The non-disclosure agreements are signature significance for a company that cannot be trusted, and no potential customer who is aware of this practice should risk involvement with it. If they do, then they have placed themselves in the position of the frog in the fable of the Scorpion and the Frog.
Of course, that’s just my opinion…
Here’s the only link that Facebook will let you post: https://twitter.com/CaptCompliance/status/1220375219501748231
8 thoughts on “Now Don’t Sue Me, SmileDirectClub, Because This Only This Ethicist’s Opinion, But…”
I have to ask, how does one go about challenging such a provision if by filing suit one is in violation of the provisions and if one does not sign the release that person has not been harmed thus has no standing?

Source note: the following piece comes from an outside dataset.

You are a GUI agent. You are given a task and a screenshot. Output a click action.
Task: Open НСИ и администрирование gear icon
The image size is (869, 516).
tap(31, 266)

Refuse to sign, sue for damages, a mass tort if possible.
“It is also unethical as hell; in fact, in my latest legal ethics seminar I discuss examples of conduct that is ethical but illegal, and conduct that is legal but unethical. I’m adding this practice to the latter.”
I might be incorrectly remembering, but I thought you’d said something to the effect that ethically neutral acts become unethical when they also happen to be illegal. I think the example might have been being running a red light at 3AM when you can see for miles around, and there’s obviously no one else around.
Is this a kind of dissonance-scale thing where the illegality of a thing ratchets something down on that scale of ethicality, but doesn’t per se mean that an illegal thing is unethical, or am I just completely off my rocker? What does an ethical crime look like?
Perhaps refusing to follow an unjust law? Allowing Rosa Parks to sit in the front of the bus? A crime, at the time, but the right thing to do, thus ethical?
Illegal but ethical is almost completely restricted to civil disobedience, and then the ethics incompleteness theorem anomalies, like torturing the one guy who can tell you were the ticking nuclear bomb is that will kill millions. Legal but unethical is a much larger category,
As a minor point of interest, Mrs. OB and I have both used Invisalign braces provided by our dentist for, I think, about four grand each person. Much more than the numbers you see on TV ads, but boy, the braces worked great. Pretty amazing technology. The braces were made off cell phone photos our dentist took of our mouths. Which reminds me, I didn’t wear my retainers last night.
OB, two questions: wouldn’t the onus be on your dentist for recommending/choosing/implanting them if they didn’t work … and … were you given any non-disclosure agreement to sign?
I would never sign such an agreement. And in spite of all the positive reviews, I would distrust the company that asked for it. I declined to sign one in an emergency room once, pointing out that there was on hand (to be polite) a less expensive, less problematic alternative that they could use. The clerk glanced at me and removed that sheet from the others without saying a word although he had already made sure every other “i” had its little dot on top.
Question: If a dissatisfied customer sued and won – whether or not there was anything more than the refund involved – could he then speak out? And, if so, could he (or his attorney) set up a class action suit later on?
I was chewing on almonds when I started to read this. Then I stopped.